Thursday, October 26, 2017
So What’s the Worst that Can Happen?
We’re talking North Korea
today, the obvious threat. Mr. Trump’s obsession with baiting North Korean
leader, Kim Jung-un, with immature tweets and personal insults is hardly
generating any positive results. And while China is Kim’s main ally in the
world – its principal trading partner (along with Russia) – that alliance is
primarily a marriage of hideous convenience, preventing a Western takeover of
the entire Korean Peninsula by South Korea, putting a U.S. military partner
directly on the border with the Peoples’ Republic of China. That is an
unacceptable result to the PRC.
But make no mistake,
China’s incredibly powerful leader, Xi Jinping, truly despises the North Korean
dictator, even more than his obvious disdain for the American President.

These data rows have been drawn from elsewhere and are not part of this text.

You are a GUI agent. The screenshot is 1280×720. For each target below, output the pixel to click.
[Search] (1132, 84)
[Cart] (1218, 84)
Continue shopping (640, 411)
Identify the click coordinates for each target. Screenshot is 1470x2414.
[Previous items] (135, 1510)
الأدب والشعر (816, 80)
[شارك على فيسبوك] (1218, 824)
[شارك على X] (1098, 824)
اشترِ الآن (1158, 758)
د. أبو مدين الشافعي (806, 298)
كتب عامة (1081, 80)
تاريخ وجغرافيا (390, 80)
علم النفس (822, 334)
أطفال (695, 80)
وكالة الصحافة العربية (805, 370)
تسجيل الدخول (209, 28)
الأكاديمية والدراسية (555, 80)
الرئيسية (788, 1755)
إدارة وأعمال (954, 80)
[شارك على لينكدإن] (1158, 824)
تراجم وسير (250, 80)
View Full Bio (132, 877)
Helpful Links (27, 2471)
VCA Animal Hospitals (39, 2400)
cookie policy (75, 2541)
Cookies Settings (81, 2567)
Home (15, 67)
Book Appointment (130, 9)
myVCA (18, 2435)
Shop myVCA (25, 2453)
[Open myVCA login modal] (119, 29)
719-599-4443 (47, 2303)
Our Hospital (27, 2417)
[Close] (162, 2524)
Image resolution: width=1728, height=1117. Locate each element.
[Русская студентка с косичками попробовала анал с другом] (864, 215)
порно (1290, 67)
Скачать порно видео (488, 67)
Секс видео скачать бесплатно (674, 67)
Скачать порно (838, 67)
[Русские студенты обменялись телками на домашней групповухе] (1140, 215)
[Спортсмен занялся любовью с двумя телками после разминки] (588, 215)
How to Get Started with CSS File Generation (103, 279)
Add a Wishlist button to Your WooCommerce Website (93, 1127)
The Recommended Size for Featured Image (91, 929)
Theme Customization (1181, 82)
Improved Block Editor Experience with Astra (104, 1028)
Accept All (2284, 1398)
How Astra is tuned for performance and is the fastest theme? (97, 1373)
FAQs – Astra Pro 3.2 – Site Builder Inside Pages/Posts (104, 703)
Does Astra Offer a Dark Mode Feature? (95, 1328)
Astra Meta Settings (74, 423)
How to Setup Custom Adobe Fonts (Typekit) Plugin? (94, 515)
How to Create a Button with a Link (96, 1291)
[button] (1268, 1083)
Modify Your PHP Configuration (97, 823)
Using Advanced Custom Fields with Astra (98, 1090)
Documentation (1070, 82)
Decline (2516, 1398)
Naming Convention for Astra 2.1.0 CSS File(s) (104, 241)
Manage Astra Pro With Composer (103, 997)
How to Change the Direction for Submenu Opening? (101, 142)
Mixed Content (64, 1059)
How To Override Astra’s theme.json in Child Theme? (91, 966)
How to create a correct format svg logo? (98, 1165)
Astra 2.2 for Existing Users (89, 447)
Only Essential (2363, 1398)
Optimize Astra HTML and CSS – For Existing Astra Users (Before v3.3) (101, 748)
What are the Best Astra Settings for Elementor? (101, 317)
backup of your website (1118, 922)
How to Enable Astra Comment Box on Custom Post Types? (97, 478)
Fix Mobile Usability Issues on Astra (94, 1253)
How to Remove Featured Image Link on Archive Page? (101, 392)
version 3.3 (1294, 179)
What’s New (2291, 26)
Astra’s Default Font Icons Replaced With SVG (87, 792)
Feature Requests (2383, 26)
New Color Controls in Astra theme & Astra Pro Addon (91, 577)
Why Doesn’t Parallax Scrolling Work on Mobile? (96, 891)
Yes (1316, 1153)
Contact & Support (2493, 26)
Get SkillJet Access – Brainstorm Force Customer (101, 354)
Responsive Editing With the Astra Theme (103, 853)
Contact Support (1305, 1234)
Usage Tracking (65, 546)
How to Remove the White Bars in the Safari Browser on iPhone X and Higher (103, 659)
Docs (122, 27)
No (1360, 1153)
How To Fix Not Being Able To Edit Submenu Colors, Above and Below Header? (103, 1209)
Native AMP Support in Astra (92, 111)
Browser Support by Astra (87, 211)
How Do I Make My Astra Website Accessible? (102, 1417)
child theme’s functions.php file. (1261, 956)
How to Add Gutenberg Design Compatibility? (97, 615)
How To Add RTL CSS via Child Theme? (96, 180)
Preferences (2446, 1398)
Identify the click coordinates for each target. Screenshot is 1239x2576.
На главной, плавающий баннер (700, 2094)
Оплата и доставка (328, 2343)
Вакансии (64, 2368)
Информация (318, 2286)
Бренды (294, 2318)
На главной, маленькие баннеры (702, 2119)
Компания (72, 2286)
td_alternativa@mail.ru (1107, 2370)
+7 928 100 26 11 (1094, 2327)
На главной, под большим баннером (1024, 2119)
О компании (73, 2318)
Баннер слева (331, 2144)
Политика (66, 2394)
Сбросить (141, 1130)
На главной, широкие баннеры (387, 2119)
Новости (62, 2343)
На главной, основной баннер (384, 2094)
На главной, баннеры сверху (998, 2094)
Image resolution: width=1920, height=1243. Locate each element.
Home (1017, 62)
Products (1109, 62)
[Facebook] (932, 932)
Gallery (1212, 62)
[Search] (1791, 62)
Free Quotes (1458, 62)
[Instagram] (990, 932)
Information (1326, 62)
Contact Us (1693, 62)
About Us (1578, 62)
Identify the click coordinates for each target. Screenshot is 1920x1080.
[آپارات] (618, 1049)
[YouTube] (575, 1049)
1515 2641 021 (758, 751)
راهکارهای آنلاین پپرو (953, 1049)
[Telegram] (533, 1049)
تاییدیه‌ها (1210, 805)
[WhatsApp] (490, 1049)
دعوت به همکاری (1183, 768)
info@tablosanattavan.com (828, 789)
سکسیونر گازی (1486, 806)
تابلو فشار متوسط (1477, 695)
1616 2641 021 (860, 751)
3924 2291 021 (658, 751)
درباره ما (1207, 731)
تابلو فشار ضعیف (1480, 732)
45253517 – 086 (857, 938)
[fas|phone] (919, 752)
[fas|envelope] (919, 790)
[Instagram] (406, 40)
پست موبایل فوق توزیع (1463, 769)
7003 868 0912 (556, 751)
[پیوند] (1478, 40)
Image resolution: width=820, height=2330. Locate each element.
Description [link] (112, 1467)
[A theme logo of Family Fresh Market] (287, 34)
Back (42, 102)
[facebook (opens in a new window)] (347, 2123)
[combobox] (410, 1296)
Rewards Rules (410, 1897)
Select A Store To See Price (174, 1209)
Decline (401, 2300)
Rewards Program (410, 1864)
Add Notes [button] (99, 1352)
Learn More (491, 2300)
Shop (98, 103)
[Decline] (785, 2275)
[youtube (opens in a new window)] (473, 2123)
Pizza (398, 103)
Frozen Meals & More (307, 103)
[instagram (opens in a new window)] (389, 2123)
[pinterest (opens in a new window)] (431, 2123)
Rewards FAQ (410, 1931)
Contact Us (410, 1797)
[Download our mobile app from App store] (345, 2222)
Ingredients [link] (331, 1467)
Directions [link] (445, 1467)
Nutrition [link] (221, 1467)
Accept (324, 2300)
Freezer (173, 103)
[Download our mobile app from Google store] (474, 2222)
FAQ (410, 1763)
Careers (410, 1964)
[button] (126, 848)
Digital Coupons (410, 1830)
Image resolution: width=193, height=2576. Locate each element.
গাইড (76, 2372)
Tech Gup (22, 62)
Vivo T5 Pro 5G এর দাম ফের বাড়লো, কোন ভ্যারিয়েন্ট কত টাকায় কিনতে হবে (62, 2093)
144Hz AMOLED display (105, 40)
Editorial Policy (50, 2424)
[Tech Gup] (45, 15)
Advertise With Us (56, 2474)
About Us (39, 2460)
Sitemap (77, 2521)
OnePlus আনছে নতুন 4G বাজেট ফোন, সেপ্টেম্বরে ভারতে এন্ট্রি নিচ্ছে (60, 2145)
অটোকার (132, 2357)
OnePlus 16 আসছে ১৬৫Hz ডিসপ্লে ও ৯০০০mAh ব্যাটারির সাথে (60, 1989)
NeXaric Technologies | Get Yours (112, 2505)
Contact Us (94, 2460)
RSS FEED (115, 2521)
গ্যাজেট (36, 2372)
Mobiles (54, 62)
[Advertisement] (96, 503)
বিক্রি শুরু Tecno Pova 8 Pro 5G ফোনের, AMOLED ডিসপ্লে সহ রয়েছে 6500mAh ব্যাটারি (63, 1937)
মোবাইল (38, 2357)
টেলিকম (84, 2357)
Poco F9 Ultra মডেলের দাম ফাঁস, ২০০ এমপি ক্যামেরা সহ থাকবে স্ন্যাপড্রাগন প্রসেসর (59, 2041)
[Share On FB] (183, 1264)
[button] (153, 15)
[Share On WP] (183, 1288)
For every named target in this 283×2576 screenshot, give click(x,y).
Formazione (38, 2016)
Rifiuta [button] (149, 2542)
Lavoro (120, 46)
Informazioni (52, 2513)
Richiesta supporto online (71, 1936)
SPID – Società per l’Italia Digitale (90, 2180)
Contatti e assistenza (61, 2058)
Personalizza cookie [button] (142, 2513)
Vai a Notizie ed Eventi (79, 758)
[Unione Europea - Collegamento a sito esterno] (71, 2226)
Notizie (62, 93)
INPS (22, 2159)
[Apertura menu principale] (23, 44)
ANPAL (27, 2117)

Normally calm Xi was heard to blow his stack when Kim launched missile tests
just as President Xi was hosting a regional summit in Beijing, a humiliating
embarrassment. China is shutting down North Korean businesses within its
borders and making it very clear that if Kim persists with his embarrassing
tests, China will turn the screws on him tightly… not to placate the United
States, but to make clear that Kim cannot ignore China and her regional goals
without suffering terrible consequences.
For Kim, he honestly
believes that his very survival, both his life and his leadership of the North,
is wholly dependent on maintaining and improving his nuclear arsenal and the
necessary weapons delivery systems. Without such deterrents, he feels, the
United States and its allies (particularly South Korea and Japan) would bring
down his regime quickly. He is apparently willing to let his population,
already subsisting on an average meagre 1100 calories a day, literally starve
to death, as sanctions mount, rather than relinquish his nuclear adventure. His
people, cut off from global information, cling to the belief that Kim can
actually defeat the United States and that the United States intends to destroy
the North. Many believe that a state of war actually exists between the two
nations.
There is a possible
stasis in a “relationship” between North Korea and the U.S., much like the
mutually-assured-destruction series of treaties with the Soviet Union during
the Cold War, where each side lives with the nuclear reality of the other. Kim
might just be satisfied with that recognition and acceptance by the U.S. that
the North is a nuclear power, but Trump seems to think he can denigrate and
bully Kim Jong-un into relinquishing his nukes, a highly unlikely scenario.
What are Kim’s current
options if Donald Trump succeeds in goading Kim to fire the first nuclear shot…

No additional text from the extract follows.